Я не знал, не знаю и до сих пор личной, интимной биографии Анненского, — уверен, что многое разъяснилось бы в его писательстве, если бы эта биография не оставалась тайной. Любил ли он?.. Но как могло не любить щедрое и жалостливо-нежное, рвущееся к свету запредельному сердце Анненского? Иннокентий Федорович избегал рассказывать о себе, о своих чувствах, они только сквозят в его стихах и с какими оговорками! В стихотворении «Моя тоска» со страдальческой иронией он называет любовь своей «безлюбой». Но достаточно было увидеть его в женском обществе, — заметить, например, с какой бесконечно-грустной лаской поглядывал он на молоденькую девушку, одну из его племянниц, проживавшую в семье Анненских (он называл ее «серной»), чтобы почувствовать, как этот опасно больной сердцем, преждевременно состарившийся человек глубоко переживал какую-то несчастливую любовь. Может быть одну, единственную на всю жизнь?.. Несчастливую — не потому, что без взаимности, а потому что судьба не захотела этой любви. И когда вчитаешься в его стихи, особенно в трагедии, такие эврипидовские по духу, видишь — что эту личную неудачу он связывал с самой горькой из своих идей: о неосуществимости вообще любви в ее высочайшем значении, — любовь осуждена земным роком.
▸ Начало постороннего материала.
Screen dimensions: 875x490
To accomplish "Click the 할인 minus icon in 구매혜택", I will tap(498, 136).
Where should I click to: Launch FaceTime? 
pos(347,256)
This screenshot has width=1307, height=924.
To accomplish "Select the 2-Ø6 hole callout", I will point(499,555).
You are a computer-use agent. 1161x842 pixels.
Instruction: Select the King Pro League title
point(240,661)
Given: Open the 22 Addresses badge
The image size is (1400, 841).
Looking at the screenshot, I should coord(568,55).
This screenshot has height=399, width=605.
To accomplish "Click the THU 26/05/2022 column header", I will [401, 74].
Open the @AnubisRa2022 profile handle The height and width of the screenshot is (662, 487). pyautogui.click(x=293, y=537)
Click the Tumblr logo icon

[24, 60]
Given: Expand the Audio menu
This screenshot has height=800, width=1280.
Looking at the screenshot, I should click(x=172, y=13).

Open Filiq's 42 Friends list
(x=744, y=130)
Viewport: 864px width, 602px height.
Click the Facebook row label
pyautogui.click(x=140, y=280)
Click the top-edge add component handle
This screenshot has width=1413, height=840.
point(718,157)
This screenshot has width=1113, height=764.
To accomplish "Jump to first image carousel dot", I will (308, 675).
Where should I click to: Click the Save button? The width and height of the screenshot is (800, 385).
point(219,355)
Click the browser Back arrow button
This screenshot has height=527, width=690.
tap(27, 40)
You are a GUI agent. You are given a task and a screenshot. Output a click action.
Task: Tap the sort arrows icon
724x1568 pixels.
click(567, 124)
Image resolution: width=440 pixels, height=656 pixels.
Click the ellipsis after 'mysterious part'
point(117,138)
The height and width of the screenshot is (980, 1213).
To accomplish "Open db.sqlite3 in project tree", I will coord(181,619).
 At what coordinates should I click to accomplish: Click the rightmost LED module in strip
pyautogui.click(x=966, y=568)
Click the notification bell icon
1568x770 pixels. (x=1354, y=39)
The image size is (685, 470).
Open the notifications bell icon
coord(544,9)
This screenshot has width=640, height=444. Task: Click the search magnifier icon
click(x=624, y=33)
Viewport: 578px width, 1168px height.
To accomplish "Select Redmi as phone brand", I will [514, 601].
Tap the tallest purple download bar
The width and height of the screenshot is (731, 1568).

«Последнее драматическое его произведение, — говорит Вячеслав Иванов в замечательной статье, посвященной Анненскому, — лирическая трагедия «Фамира Кифаред» кажется как бы личным признанием поэта о его задушевных тайнах под полупрозрачным и причудливым покрывалом фантастического мира, сотканном из древнего мифа и последних слов позднего поколения»… «Страдание для него — отличительный признак истинной любви, всегда так или иначе обращенной к недостижимому». «Сердце говорило Анненскому о любви и ею уверяло его о небе. Но любовь всегда неудовлетворенная, неосуществленная здесь, обращалась только в «тоску» и рядились в «безлюбость».
Это строфы из последнего написанного Анненским стихотворения — «Моя тоска». Но вот и утверждение того же в прозе. Беру цитату из второй «Книги отражений». Глава «Символы красоты у русских писателей» начинается так: «Поэты говорят обыкновенно об одном из трех: или о страдании, или о смерти, или о красоте». Характерна для Анненского эта трехчленная формула… На самом деле, разве мыслимо говорить о поэзии, опустив в этой цепи звеньев, четвертое и пожалуй самое главное звено — любовь?.. Анненский почти никогда не говорит о своей любви, как будто и не замечает ее, как будто боится выдать что-то в себе самое сокровенное. Но он слишком искренен, слишком непосредственно правдив, до конца честен, чтобы утаенная правда его муки не сквозила в его лирической исповеди. Надо только вчитаться, внимательно вдуматься в иные строфы, чтобы прикоснуться к ней, разоблачить эту правду, прикрытую теоретическим отрицанием. Этого «Анненского» как-то не замечают обыкновенно.